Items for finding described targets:
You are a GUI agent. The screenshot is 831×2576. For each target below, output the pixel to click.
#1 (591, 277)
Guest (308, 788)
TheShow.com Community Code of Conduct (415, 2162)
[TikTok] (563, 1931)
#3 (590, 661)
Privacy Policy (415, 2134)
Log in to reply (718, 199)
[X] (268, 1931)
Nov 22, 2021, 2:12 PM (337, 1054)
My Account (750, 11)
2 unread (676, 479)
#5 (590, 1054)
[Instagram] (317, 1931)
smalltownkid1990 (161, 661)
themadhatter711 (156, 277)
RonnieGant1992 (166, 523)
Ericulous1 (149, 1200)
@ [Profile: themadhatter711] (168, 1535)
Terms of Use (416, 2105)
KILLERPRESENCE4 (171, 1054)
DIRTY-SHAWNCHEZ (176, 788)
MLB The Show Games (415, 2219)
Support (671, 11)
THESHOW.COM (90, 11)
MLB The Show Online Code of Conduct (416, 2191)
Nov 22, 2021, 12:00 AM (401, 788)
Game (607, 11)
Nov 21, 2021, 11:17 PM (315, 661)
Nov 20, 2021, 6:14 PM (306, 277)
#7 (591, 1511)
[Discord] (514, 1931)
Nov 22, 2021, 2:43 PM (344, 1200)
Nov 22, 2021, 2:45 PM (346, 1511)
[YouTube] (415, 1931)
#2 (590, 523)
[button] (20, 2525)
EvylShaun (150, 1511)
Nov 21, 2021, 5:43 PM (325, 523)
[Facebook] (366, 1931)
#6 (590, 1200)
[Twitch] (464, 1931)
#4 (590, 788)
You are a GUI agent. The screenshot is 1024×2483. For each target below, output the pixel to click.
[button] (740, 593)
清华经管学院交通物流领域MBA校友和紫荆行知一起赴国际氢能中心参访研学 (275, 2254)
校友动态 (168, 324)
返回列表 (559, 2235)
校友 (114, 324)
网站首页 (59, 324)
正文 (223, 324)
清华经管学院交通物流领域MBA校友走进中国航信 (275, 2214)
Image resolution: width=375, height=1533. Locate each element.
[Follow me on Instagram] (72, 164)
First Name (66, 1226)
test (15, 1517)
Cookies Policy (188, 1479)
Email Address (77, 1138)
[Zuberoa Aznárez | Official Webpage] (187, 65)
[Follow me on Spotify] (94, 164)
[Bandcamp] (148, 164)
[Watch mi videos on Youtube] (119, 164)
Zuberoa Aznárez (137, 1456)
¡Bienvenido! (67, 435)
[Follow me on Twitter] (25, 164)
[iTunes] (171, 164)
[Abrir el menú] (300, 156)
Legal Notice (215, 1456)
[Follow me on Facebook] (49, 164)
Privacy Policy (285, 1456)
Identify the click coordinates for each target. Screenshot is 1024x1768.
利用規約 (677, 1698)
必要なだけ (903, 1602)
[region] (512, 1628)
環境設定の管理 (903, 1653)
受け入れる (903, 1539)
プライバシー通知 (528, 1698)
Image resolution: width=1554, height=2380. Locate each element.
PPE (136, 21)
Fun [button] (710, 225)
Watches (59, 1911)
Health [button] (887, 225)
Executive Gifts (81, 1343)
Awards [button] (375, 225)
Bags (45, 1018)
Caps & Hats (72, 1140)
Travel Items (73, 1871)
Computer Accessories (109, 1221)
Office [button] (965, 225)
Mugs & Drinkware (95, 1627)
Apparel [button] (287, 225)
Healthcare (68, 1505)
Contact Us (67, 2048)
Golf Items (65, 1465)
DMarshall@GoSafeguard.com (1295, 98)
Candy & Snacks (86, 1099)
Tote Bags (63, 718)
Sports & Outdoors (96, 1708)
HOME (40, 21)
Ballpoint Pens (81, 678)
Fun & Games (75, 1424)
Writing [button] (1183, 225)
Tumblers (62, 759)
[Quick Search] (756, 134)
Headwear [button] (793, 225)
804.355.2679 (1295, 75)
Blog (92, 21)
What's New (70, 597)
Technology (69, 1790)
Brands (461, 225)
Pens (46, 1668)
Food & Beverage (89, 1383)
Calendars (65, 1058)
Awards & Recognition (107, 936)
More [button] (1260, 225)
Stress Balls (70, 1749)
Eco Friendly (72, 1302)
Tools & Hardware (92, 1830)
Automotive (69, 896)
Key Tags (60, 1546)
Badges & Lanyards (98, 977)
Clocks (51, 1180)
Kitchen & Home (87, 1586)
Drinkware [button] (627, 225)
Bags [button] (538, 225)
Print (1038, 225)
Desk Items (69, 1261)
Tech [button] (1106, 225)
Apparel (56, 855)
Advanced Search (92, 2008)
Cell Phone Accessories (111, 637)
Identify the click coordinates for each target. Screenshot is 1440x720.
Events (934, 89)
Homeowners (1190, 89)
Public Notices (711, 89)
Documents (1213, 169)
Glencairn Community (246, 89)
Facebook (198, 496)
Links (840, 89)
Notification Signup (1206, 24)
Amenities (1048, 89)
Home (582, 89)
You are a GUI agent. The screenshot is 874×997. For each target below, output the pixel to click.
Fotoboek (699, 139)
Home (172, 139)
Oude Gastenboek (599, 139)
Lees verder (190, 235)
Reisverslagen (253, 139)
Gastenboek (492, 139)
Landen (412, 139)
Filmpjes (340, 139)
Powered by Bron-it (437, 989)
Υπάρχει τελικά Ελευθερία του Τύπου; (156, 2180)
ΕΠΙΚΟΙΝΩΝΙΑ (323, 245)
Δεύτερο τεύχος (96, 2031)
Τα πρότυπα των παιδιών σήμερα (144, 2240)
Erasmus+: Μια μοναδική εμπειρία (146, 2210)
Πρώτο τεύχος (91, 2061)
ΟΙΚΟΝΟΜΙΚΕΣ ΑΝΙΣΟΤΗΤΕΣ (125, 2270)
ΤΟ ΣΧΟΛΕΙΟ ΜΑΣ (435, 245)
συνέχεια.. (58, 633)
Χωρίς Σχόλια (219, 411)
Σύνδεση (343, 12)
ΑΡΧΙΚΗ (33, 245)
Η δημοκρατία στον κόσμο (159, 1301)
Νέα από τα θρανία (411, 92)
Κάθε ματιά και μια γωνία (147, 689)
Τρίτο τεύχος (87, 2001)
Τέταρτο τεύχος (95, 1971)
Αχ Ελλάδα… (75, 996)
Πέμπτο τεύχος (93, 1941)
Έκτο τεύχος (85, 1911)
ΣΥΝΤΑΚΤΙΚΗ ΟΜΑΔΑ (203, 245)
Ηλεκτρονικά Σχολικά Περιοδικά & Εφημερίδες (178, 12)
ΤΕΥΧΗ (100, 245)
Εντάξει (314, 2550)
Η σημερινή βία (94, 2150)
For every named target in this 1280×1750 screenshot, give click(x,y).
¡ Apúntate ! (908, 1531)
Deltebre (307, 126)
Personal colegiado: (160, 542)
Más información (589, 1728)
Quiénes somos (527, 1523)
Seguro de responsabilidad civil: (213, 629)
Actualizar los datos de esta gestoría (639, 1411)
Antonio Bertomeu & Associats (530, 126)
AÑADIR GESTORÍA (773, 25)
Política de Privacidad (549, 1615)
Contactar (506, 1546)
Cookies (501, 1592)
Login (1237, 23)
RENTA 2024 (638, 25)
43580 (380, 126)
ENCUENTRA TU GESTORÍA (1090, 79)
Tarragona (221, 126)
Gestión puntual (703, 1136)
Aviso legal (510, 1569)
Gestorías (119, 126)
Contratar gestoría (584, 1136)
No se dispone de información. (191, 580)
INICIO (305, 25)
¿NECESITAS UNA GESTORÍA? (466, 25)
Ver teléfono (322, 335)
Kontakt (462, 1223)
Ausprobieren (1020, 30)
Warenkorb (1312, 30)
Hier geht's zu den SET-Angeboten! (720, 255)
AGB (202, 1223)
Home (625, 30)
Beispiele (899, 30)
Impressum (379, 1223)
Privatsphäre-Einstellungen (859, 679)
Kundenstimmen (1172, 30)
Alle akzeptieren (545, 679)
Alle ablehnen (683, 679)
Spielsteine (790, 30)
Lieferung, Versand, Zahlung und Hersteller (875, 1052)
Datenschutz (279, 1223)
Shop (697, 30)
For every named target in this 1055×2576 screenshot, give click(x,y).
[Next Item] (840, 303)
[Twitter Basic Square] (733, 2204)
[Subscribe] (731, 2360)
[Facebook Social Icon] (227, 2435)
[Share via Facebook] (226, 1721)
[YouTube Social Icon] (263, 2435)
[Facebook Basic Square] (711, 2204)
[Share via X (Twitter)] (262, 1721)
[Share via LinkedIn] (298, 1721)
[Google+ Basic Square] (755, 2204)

Instructions for the task
Convert the items from their first line through the line containing "[X] (268, 1931)", both included, into a JSON list of strings with one string per line. Omit any blank lines.

Finished task
[
  "You are a GUI agent. The screenshot is 831×2576. For each target below, output the pixel to click.",
  "#1 (591, 277)",
  "Guest (308, 788)",
  "TheShow.com Community Code of Conduct (415, 2162)",
  "[TikTok] (563, 1931)",
  "#3 (590, 661)",
  "Privacy Policy (415, 2134)",
  "Log in to reply (718, 199)",
  "[X] (268, 1931)"
]